***** TEKS UNTUK DIANALISIS *****

Seiring waktu, para ilmuwan juga mengamati meteorit, bebatuan Bulan, dan Mars yang berusia serupa. Meski sulit menemukan batuan tertua karena aktivitas lempeng tektonik yang mendaur ulang permukaan Bumi, kombinasi data ini memberi gambaran bagaimana planet ini terbentuk dari awan gas dan debu sekitar matahari muda.

Memahami sejarah panjang Bumi seharusnya menyadarkan kita bahwa planet ini terlalu berharga untuk dirusak oleh sampah sekali pakai dan gaya hidup yang tak ramah lingkungan.

*****

== TINDAKAN DIPERLUKAN 1 ==
Menurut teks tentang sejarah Bumi, apa yang membuat batuan tertua sulit ditemukan?
== TINDAKAN DIPERLUKAN 2 ==
Tuliskan kembali bagian teks tentang sejarah Bumi antara "Seiring waktu, para" dan "sekitar matahari muda.", termasuk kedua ujungnya, lalu ganti "meteorit" dengan "asteroid".
== TINDAKAN DIPERLUKAN 3 ==
Sambung teks tentang sejarah Bumi mulai sesudah kalimat terakhirnya.
Baris-baris data tidak diperlukan sama sekali untuk bagian ini.

***** DATA SUMBER *****

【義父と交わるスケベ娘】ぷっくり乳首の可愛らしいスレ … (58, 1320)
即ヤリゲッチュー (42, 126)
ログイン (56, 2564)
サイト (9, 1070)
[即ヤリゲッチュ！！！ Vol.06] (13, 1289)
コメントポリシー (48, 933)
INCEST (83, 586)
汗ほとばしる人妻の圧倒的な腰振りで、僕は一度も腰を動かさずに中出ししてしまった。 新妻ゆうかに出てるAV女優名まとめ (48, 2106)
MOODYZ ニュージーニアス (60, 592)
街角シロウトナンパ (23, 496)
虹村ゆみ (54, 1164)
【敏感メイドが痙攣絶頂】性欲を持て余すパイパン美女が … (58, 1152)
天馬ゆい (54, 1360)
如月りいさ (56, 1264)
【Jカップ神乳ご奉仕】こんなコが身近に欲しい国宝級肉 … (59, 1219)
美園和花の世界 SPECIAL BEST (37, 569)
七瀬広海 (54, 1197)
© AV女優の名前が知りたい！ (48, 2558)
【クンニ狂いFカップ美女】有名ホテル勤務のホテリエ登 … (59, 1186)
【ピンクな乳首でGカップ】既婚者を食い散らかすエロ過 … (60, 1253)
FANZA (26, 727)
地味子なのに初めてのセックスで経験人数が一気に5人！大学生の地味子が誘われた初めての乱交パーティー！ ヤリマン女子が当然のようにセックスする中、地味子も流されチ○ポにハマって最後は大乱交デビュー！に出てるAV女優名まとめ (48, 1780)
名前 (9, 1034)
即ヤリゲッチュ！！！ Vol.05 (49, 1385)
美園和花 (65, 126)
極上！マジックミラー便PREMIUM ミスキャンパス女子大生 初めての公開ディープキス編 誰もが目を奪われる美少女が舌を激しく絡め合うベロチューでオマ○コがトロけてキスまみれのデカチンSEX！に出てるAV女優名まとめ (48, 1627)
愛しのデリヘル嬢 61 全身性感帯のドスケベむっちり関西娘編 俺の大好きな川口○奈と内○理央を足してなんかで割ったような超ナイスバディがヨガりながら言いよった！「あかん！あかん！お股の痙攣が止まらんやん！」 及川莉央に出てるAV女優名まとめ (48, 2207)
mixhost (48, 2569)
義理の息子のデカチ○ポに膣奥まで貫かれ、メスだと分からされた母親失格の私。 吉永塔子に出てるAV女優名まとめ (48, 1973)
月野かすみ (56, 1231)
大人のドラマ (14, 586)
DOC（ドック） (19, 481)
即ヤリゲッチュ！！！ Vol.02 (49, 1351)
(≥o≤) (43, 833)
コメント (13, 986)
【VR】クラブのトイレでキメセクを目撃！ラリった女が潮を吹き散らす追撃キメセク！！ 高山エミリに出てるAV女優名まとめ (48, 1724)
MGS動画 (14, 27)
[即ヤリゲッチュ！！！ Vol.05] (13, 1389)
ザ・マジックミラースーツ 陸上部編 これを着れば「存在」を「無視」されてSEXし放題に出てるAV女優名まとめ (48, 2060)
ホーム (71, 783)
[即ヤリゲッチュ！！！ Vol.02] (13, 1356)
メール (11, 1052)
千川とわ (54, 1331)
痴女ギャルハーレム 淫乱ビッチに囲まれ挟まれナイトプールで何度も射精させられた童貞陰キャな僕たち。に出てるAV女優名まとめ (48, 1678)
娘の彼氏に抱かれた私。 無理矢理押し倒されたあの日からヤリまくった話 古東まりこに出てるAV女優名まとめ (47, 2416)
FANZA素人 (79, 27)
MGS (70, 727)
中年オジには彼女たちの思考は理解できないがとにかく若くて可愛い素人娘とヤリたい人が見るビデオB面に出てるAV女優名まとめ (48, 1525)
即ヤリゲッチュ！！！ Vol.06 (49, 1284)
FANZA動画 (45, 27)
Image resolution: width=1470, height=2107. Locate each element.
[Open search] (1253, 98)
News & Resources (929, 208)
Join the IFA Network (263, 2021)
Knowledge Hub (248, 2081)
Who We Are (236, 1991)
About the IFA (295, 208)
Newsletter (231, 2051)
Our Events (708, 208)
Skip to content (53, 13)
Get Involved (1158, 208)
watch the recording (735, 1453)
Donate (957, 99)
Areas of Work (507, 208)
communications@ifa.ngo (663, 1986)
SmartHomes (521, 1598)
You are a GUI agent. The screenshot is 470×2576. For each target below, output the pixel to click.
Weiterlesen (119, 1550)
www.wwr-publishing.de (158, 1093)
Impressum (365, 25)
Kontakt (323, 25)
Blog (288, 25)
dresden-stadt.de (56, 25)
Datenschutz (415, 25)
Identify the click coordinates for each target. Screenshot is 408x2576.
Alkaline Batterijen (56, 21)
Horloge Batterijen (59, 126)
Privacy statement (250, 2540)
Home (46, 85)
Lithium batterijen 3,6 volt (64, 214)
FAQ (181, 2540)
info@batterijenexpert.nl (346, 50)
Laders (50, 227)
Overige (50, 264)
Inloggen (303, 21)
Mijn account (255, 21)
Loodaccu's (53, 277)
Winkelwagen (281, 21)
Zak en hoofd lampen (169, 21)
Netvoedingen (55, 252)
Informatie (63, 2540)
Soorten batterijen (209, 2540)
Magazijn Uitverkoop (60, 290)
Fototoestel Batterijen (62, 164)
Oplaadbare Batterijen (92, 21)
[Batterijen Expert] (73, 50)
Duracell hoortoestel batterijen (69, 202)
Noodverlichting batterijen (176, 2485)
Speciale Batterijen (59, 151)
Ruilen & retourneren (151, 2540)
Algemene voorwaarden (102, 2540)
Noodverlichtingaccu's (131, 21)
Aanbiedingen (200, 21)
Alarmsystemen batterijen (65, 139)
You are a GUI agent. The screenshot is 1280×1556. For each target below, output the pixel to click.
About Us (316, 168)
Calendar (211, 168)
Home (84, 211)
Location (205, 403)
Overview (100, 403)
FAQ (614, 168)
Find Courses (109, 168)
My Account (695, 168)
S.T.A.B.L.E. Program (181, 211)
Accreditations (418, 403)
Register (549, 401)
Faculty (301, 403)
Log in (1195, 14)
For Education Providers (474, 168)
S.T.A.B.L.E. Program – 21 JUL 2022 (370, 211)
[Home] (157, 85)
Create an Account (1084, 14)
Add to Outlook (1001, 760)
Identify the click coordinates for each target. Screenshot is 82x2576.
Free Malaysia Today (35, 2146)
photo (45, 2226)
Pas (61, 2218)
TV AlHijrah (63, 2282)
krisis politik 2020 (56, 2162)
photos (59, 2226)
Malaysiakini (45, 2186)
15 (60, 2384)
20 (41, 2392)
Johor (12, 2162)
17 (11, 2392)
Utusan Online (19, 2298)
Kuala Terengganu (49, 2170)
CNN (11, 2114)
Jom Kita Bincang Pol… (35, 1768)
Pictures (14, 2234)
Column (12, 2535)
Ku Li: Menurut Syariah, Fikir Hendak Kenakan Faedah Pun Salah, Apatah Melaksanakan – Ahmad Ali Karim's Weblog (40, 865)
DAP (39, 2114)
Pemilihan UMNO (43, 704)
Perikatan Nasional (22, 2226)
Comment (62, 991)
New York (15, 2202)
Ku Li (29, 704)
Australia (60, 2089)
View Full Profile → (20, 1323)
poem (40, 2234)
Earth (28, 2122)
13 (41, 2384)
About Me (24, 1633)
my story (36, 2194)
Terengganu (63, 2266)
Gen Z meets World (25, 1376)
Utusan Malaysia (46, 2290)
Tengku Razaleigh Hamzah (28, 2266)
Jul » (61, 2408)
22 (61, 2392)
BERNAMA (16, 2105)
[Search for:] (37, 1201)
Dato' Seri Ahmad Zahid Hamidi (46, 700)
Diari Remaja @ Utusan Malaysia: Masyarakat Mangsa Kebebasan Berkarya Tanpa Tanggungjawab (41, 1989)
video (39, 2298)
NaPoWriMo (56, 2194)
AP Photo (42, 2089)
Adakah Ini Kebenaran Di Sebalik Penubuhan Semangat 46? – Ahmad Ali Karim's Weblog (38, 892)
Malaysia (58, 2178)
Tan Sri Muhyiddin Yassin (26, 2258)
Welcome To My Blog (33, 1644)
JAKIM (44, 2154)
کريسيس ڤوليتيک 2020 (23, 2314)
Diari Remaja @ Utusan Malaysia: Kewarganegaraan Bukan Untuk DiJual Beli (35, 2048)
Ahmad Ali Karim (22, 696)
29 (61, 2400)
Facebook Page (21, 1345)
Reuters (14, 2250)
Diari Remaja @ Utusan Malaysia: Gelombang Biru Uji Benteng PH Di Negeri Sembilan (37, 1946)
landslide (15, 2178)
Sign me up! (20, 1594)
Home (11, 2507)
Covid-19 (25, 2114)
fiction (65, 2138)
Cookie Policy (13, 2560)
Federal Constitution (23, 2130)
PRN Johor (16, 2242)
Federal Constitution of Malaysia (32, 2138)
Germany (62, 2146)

*****

== JAWABAN 1 ==
Aktivitas lempeng tektonik yang mendaur ulang permukaan Bumi.

== JAWABAN 2 ==
Seiring waktu, para ilmuwan juga mengamati asteroid, bebatuan Bulan, dan Mars yang berusia serupa. Meski sulit menemukan batuan tertua karena aktivitas lempeng tektonik yang mendaur ulang permukaan Bumi, kombinasi data ini memberi gambaran bagaimana planet ini terbentuk dari awan gas dan debu sekitar matahari muda.

== JAWABAN 3 ==
Gletser dan Lapisan Es Dunia Terus Mencair

Dalam dua dekade terakhir, Bumi kehilangan lebih dari 270 miliar ton es setiap tahun akibat pemanasan global. Data satelit dari berbagai negara menunjukkan gletser di seluruh dunia mencair dengan laju yang belum pernah terjadi sebelumnya. Antartika, Eropa Tengah, hingga Selandia Baru mengalami penyusutan drastis yang berdampak langsung pada naiknya permukaan laut global.

Lapisan es Greenland, misalnya, retak dan mencair lebih cepat dari yang diperkirakan. Jika seluruh lapisan ini mencair, permukaan laut bisa naik hingga 7,2 meter. Selain mengancam wilayah pesisir, hal ini juga memicu badai yang lebih kuat, banjir lebih sering, dan migrasi iklim yang memaksa jutaan orang meninggalkan tempat tinggalnya.

Fakta-fakta ini seharusnya menjadi panggilan darurat pada Hari Bumi 2025, agar kita bersama-sama menekan laju pemanasan global—termasuk dengan mengurangi limbah plastik yang menyumbat laut dan memperparah krisis iklim.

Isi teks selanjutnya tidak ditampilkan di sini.